BEGIN

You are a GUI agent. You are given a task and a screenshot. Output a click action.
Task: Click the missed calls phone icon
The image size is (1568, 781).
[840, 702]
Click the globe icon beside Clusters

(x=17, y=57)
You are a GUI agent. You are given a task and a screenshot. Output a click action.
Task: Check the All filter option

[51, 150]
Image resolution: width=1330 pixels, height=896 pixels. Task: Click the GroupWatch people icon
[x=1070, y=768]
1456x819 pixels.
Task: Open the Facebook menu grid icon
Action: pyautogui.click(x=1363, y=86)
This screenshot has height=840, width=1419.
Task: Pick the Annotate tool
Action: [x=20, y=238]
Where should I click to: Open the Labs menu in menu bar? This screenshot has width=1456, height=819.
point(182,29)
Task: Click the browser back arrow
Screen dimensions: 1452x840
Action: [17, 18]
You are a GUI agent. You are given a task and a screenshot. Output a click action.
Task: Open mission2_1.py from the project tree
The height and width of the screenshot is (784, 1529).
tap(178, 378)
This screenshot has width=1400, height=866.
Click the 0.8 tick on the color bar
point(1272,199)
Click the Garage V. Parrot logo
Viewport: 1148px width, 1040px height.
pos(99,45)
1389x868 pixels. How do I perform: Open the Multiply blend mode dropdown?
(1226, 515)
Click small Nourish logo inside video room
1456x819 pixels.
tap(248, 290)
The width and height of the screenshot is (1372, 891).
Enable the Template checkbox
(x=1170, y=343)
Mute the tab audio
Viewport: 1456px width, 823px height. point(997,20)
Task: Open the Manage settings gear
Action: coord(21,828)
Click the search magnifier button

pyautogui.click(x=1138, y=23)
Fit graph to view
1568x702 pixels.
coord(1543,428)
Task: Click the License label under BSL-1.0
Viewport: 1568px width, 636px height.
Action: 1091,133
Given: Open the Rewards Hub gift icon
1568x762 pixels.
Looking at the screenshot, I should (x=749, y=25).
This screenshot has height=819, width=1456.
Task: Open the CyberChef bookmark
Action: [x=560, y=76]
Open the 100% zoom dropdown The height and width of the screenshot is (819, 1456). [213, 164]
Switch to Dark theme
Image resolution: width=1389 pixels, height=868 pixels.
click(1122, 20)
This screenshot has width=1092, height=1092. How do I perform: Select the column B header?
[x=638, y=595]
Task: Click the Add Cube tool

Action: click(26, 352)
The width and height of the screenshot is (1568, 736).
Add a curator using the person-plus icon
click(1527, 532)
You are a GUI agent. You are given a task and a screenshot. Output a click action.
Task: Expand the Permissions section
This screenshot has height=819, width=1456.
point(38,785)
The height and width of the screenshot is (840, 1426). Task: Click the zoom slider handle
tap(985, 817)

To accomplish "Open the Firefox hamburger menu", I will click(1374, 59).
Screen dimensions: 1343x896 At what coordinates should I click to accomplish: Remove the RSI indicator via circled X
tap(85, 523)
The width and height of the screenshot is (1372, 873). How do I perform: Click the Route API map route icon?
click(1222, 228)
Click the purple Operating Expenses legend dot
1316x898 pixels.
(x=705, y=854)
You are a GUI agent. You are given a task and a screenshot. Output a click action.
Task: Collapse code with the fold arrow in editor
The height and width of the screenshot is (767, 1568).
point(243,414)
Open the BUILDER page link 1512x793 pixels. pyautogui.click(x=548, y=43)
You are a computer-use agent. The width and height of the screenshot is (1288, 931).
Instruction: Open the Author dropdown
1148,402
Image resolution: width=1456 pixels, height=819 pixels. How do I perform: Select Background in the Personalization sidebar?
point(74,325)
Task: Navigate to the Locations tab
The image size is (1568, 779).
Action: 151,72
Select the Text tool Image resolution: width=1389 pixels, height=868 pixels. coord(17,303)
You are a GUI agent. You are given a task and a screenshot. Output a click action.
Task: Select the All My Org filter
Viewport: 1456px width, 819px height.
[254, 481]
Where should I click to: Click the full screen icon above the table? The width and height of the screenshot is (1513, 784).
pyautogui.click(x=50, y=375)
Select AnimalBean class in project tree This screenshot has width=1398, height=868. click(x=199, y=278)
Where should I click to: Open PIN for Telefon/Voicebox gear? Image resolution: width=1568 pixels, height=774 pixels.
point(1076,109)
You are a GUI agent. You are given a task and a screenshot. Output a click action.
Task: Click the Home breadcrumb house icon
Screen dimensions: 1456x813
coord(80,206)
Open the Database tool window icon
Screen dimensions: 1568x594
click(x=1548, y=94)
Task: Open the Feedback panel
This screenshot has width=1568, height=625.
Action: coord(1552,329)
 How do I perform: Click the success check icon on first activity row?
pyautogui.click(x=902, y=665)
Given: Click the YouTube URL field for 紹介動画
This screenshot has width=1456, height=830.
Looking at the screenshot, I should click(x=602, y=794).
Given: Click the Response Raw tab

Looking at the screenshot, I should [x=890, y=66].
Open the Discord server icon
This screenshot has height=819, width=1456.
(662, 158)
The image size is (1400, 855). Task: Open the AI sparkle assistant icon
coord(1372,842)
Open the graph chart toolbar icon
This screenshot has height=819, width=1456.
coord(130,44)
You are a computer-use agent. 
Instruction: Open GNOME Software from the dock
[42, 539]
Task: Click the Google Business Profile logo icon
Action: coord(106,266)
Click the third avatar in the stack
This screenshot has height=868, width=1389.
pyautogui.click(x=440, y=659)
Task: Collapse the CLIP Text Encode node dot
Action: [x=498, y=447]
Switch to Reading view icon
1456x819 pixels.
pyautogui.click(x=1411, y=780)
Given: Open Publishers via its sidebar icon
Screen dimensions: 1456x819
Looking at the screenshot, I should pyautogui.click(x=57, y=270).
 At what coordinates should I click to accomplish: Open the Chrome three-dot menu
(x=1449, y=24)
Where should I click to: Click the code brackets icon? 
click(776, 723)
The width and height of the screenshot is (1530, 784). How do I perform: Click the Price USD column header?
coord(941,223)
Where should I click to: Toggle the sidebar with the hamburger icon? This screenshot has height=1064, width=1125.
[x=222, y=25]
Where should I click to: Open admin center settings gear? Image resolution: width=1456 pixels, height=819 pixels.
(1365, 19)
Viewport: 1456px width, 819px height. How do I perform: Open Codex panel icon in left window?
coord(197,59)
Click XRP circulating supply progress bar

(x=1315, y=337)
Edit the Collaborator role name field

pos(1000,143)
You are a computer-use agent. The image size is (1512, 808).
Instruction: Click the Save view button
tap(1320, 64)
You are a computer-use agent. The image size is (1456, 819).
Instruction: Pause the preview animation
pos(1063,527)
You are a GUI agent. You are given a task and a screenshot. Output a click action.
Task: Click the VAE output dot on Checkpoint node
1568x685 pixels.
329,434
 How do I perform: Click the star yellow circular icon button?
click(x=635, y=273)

END

*Brief*
Each record above has to be printed again, word for word.

*Answer to this task*
You are a GUI agent. You are given a task and a screenshot. Output a click action.
Task: Click the missed calls phone icon
The image size is (1568, 781).
[840, 702]
Click the globe icon beside Clusters

(x=17, y=57)
You are a GUI agent. You are given a task and a screenshot. Output a click action.
Task: Check the All filter option

[51, 150]
Image resolution: width=1330 pixels, height=896 pixels. Task: Click the GroupWatch people icon
[x=1070, y=768]
1456x819 pixels.
Task: Open the Facebook menu grid icon
Action: pyautogui.click(x=1363, y=86)
This screenshot has height=840, width=1419.
Task: Pick the Annotate tool
Action: [x=20, y=238]
Where should I click to: Open the Labs menu in menu bar? This screenshot has width=1456, height=819.
point(182,29)
Task: Click the browser back arrow
Screen dimensions: 1452x840
Action: [17, 18]
You are a GUI agent. You are given a task and a screenshot. Output a click action.
Task: Open mission2_1.py from the project tree
The height and width of the screenshot is (784, 1529).
tap(178, 378)
This screenshot has width=1400, height=866.
Click the 0.8 tick on the color bar
point(1272,199)
Click the Garage V. Parrot logo
Viewport: 1148px width, 1040px height.
pos(99,45)
1389x868 pixels. How do I perform: Open the Multiply blend mode dropdown?
(1226, 515)
Click small Nourish logo inside video room
1456x819 pixels.
tap(248, 290)
The width and height of the screenshot is (1372, 891).
Enable the Template checkbox
(x=1170, y=343)
Mute the tab audio
Viewport: 1456px width, 823px height. point(997,20)
Task: Open the Manage settings gear
Action: coord(21,828)
Click the search magnifier button

pyautogui.click(x=1138, y=23)
Fit graph to view
1568x702 pixels.
coord(1543,428)
Task: Click the License label under BSL-1.0
Viewport: 1568px width, 636px height.
Action: 1091,133
Given: Open the Rewards Hub gift icon
1568x762 pixels.
Looking at the screenshot, I should (x=749, y=25).
This screenshot has height=819, width=1456.
Task: Open the CyberChef bookmark
Action: [x=560, y=76]
Open the 100% zoom dropdown The height and width of the screenshot is (819, 1456). [213, 164]
Switch to Dark theme
Image resolution: width=1389 pixels, height=868 pixels.
click(1122, 20)
This screenshot has width=1092, height=1092. How do I perform: Select the column B header?
[x=638, y=595]
Task: Click the Add Cube tool

Action: click(26, 352)
The width and height of the screenshot is (1568, 736).
Add a curator using the person-plus icon
click(1527, 532)
You are a GUI agent. You are given a task and a screenshot. Output a click action.
Task: Expand the Permissions section
This screenshot has height=819, width=1456.
point(38,785)
The height and width of the screenshot is (840, 1426). Task: Click the zoom slider handle
tap(985, 817)

To accomplish "Open the Firefox hamburger menu", I will click(1374, 59).
Screen dimensions: 1343x896 At what coordinates should I click to accomplish: Remove the RSI indicator via circled X
tap(85, 523)
The width and height of the screenshot is (1372, 873). How do I perform: Click the Route API map route icon?
click(1222, 228)
Click the purple Operating Expenses legend dot
1316x898 pixels.
(x=705, y=854)
You are a GUI agent. You are given a task and a screenshot. Output a click action.
Task: Collapse code with the fold arrow in editor
The height and width of the screenshot is (767, 1568).
point(243,414)
Open the BUILDER page link 1512x793 pixels. pyautogui.click(x=548, y=43)
You are a computer-use agent. The width and height of the screenshot is (1288, 931).
Instruction: Open the Author dropdown
1148,402
Image resolution: width=1456 pixels, height=819 pixels. How do I perform: Select Background in the Personalization sidebar?
point(74,325)
Task: Navigate to the Locations tab
The image size is (1568, 779).
Action: 151,72
Select the Text tool Image resolution: width=1389 pixels, height=868 pixels. coord(17,303)
You are a GUI agent. You are given a task and a screenshot. Output a click action.
Task: Select the All My Org filter
Viewport: 1456px width, 819px height.
[254, 481]
Where should I click to: Click the full screen icon above the table? The width and height of the screenshot is (1513, 784).
pyautogui.click(x=50, y=375)
Select AnimalBean class in project tree This screenshot has width=1398, height=868. click(x=199, y=278)
Where should I click to: Open PIN for Telefon/Voicebox gear? Image resolution: width=1568 pixels, height=774 pixels.
point(1076,109)
You are a GUI agent. You are given a task and a screenshot. Output a click action.
Task: Click the Home breadcrumb house icon
Screen dimensions: 1456x813
coord(80,206)
Open the Database tool window icon
Screen dimensions: 1568x594
click(x=1548, y=94)
Task: Open the Feedback panel
This screenshot has width=1568, height=625.
Action: coord(1552,329)
 How do I perform: Click the success check icon on first activity row?
pyautogui.click(x=902, y=665)
Given: Click the YouTube URL field for 紹介動画
This screenshot has width=1456, height=830.
Looking at the screenshot, I should click(x=602, y=794).
Given: Click the Response Raw tab

Looking at the screenshot, I should [x=890, y=66].
Open the Discord server icon
This screenshot has height=819, width=1456.
(662, 158)
The image size is (1400, 855). Task: Open the AI sparkle assistant icon
coord(1372,842)
Open the graph chart toolbar icon
This screenshot has height=819, width=1456.
coord(130,44)
You are a computer-use agent. 
Instruction: Open GNOME Software from the dock
[42, 539]
Task: Click the Google Business Profile logo icon
Action: coord(106,266)
Click the third avatar in the stack
This screenshot has height=868, width=1389.
pyautogui.click(x=440, y=659)
Task: Collapse the CLIP Text Encode node dot
Action: [x=498, y=447]
Switch to Reading view icon
1456x819 pixels.
pyautogui.click(x=1411, y=780)
Given: Open Publishers via its sidebar icon
Screen dimensions: 1456x819
Looking at the screenshot, I should pyautogui.click(x=57, y=270).
 At what coordinates should I click to accomplish: Open the Chrome three-dot menu
(x=1449, y=24)
Where should I click to: Click the code brackets icon? 
click(776, 723)
The width and height of the screenshot is (1530, 784). How do I perform: Click the Price USD column header?
coord(941,223)
Where should I click to: Toggle the sidebar with the hamburger icon? This screenshot has height=1064, width=1125.
[x=222, y=25]
Where should I click to: Open admin center settings gear? Image resolution: width=1456 pixels, height=819 pixels.
(1365, 19)
Viewport: 1456px width, 819px height. How do I perform: Open Codex panel icon in left window?
coord(197,59)
Click XRP circulating supply progress bar

(x=1315, y=337)
Edit the Collaborator role name field

pos(1000,143)
You are a computer-use agent. The image size is (1512, 808).
Instruction: Click the Save view button
tap(1320, 64)
You are a computer-use agent. The image size is (1456, 819).
Instruction: Pause the preview animation
pos(1063,527)
You are a GUI agent. You are given a task and a screenshot. Output a click action.
Task: Click the VAE output dot on Checkpoint node
1568x685 pixels.
329,434
 How do I perform: Click the star yellow circular icon button?
click(x=635, y=273)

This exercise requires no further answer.